Watching 22 students in small groups, Ulrich held off from jumping in even when she sensed frustration. As they forged through their issues, the energy was palpable, Ulrich said. “They were talking to each other and looking through all their notes,” she said. “Pretty much 100% engagement, which is not really typical for a traditional organic chemistry classroom.” Their collaborations paid off. Each group was able to move on to the next phase in which Ulrich asked students to remove some of the five steps from their process. The result was a puzzle with missing pieces for others to solve, creating a lesson in teaching techniques. A final task was providing feedback and implementing it to improve their work.

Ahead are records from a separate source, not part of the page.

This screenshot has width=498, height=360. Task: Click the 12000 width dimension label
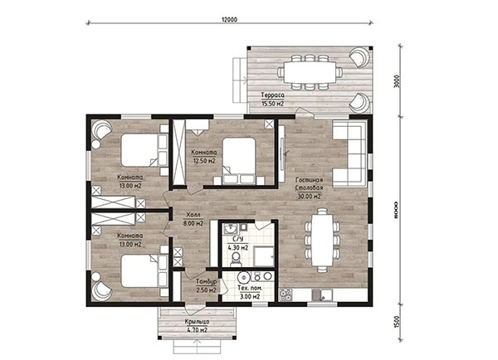229,19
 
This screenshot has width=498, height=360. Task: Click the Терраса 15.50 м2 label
272,99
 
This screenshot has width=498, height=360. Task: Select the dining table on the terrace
310,72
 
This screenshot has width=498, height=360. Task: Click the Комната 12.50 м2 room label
204,157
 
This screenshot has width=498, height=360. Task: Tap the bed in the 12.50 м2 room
239,161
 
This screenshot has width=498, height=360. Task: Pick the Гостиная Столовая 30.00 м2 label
309,188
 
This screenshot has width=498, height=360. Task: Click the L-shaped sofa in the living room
349,153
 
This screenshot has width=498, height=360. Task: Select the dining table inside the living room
322,241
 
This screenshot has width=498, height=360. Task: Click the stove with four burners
286,295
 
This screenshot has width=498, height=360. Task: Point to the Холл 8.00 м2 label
193,219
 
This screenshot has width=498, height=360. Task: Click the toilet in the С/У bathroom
236,258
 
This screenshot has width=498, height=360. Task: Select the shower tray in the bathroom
264,256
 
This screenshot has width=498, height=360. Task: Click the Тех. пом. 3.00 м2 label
251,293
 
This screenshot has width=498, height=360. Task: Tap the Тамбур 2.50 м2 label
206,286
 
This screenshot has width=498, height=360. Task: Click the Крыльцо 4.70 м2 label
198,326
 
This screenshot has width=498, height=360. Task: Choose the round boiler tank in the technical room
244,277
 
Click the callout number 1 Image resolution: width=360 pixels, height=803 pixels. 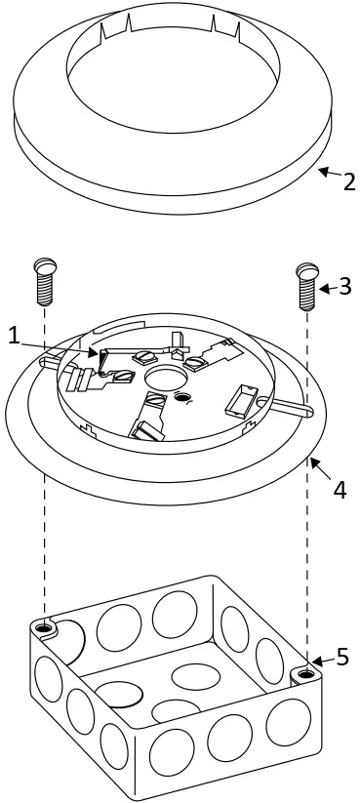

Students gave the exercise a five out of five. They reported a better understanding of molecule synthesis and a boost in self-confidence. They all surprised themselves by completing what at first seemed a daunting task. Maryville students have now come to expect immersive activities in all their classes, according to Ulrich. She said active learning not only facilitates better retention, it also strengthens broader abilities. “It helps students develop skills in communication, critical thinking and leadership,” Ulrich said. “Which are probably as important as anything they learn about chemistry.”
‘Turning Toward Each Other’
Humanities instructor Christi Branson wanted to encourage her first-year composition students to consider their audiences. She used a vehicle not usually associated with a writing assignment: Instagram.
First, students developed research questions. For example, one wanted to know how music therapy could benefit people dealing with a mental health challenge. As they researched their questions, Branson asked the students to imagine an audience, find images to go along with their research and present their results in the form of Instagram posts. “I would call it a new genre of English Comp,” Branson said. As a final step, the students worked in groups of three to review and discuss each other’s work. “It made for productive, collaborative conversations, which helps give them more confidence to work in a group,” Branson said. The students gave the activity a five out of five. Branson took a photo of the class during the process that illustrates their high level of engagement. “It definitely shows in all the smiles and their body language,” Branson said. “They were all turning toward each other.”
Considering Different Views
Erin Boswell, ’07, director of new student and first-year experience programs, trains student leaders, including resident assistants and peer mentors, how to welcome incoming students. This past summer, she came up with an activity to help them think of new students as customers. Boswell divided the student leaders into groups of six. She presented each group with a case study illustrating an issue they might face. One example was a parent upset over their child’s mirror being broken during move-in. The goal was for the members of each group to come to a consensus about how to handle their situation. “It gave us a chance to talk about how there’s not necessarily a right way or wrong way to solve a problem,” Boswell said. Each group had to come up with five action steps for resolving the issues in their case studies.
“What I really liked is most of them started with an apology as their first step,” Boswell said. Student leaders rated the activity a four out of five, saying they wanted to add even more case studies to the training, which Boswell plans to do this coming summer. Boswell said the case-studies activity encouraged students to consider the views of others as well as their own when problem-solving. She said the concept has implications that resonate far beyond the classroom.
“Problem-solving is a goal we set for ALE, but it’s more than that,” Branson said. “The ability to solve problems is also something we want all our students to have before they leave Maryville.”